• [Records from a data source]
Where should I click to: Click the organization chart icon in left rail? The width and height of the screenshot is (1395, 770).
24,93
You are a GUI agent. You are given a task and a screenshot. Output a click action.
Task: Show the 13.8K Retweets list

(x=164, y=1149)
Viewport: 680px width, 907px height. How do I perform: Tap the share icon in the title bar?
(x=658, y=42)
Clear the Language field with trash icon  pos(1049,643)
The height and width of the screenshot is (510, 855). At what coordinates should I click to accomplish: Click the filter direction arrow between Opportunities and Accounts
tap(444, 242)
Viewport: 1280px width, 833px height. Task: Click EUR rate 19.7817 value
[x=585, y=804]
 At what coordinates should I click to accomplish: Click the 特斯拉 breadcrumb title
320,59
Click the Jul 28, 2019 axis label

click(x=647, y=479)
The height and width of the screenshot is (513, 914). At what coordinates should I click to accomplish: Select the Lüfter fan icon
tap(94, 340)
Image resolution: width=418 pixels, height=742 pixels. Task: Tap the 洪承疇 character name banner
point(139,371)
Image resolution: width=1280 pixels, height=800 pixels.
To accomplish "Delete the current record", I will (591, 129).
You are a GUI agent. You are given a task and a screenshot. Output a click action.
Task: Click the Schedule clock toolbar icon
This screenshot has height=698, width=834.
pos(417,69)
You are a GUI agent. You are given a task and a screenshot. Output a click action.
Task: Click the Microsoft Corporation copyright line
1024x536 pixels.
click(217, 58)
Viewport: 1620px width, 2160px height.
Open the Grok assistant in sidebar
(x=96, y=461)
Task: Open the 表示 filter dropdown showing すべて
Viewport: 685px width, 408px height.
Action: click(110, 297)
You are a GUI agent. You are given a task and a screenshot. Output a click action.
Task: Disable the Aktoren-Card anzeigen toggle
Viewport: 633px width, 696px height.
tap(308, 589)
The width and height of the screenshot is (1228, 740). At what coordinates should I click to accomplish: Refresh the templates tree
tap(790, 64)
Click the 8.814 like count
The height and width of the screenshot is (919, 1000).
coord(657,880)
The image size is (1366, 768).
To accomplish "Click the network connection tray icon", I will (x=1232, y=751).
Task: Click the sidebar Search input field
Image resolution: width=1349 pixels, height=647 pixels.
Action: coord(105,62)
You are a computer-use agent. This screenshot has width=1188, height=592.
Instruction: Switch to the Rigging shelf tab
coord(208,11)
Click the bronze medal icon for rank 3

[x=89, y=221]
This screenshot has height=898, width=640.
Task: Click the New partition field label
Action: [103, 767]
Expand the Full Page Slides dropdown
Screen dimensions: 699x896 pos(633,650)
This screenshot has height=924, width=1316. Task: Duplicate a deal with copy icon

• [REQUIRED WORK]
Restate every record above, exactly, in full.

• [EXERCISE ANSWER]
Where should I click to: Click the organization chart icon in left rail? The width and height of the screenshot is (1395, 770).
24,93
You are a GUI agent. You are given a task and a screenshot. Output a click action.
Task: Show the 13.8K Retweets list

(x=164, y=1149)
Viewport: 680px width, 907px height. How do I perform: Tap the share icon in the title bar?
(x=658, y=42)
Clear the Language field with trash icon  pos(1049,643)
The height and width of the screenshot is (510, 855). At what coordinates should I click to accomplish: Click the filter direction arrow between Opportunities and Accounts
tap(444, 242)
Viewport: 1280px width, 833px height. Task: Click EUR rate 19.7817 value
[x=585, y=804]
 At what coordinates should I click to accomplish: Click the 特斯拉 breadcrumb title
320,59
Click the Jul 28, 2019 axis label

click(x=647, y=479)
The height and width of the screenshot is (513, 914). At what coordinates should I click to accomplish: Select the Lüfter fan icon
tap(94, 340)
Image resolution: width=418 pixels, height=742 pixels. Task: Tap the 洪承疇 character name banner
point(139,371)
Image resolution: width=1280 pixels, height=800 pixels.
To accomplish "Delete the current record", I will (591, 129).
You are a GUI agent. You are given a task and a screenshot. Output a click action.
Task: Click the Schedule clock toolbar icon
This screenshot has height=698, width=834.
pos(417,69)
You are a GUI agent. You are given a task and a screenshot. Output a click action.
Task: Click the Microsoft Corporation copyright line
1024x536 pixels.
click(217, 58)
Viewport: 1620px width, 2160px height.
Open the Grok assistant in sidebar
(x=96, y=461)
Task: Open the 表示 filter dropdown showing すべて
Viewport: 685px width, 408px height.
Action: click(110, 297)
You are a GUI agent. You are given a task and a screenshot. Output a click action.
Task: Disable the Aktoren-Card anzeigen toggle
Viewport: 633px width, 696px height.
tap(308, 589)
The width and height of the screenshot is (1228, 740). At what coordinates should I click to accomplish: Refresh the templates tree
tap(790, 64)
Click the 8.814 like count
The height and width of the screenshot is (919, 1000).
coord(657,880)
The image size is (1366, 768).
To accomplish "Click the network connection tray icon", I will (x=1232, y=751).
Task: Click the sidebar Search input field
Image resolution: width=1349 pixels, height=647 pixels.
Action: coord(105,62)
You are a computer-use agent. This screenshot has width=1188, height=592.
Instruction: Switch to the Rigging shelf tab
coord(208,11)
Click the bronze medal icon for rank 3

[x=89, y=221]
This screenshot has height=898, width=640.
Task: Click the New partition field label
Action: [103, 767]
Expand the Full Page Slides dropdown
Screen dimensions: 699x896 pos(633,650)
This screenshot has height=924, width=1316. Task: Duplicate a deal with copy icon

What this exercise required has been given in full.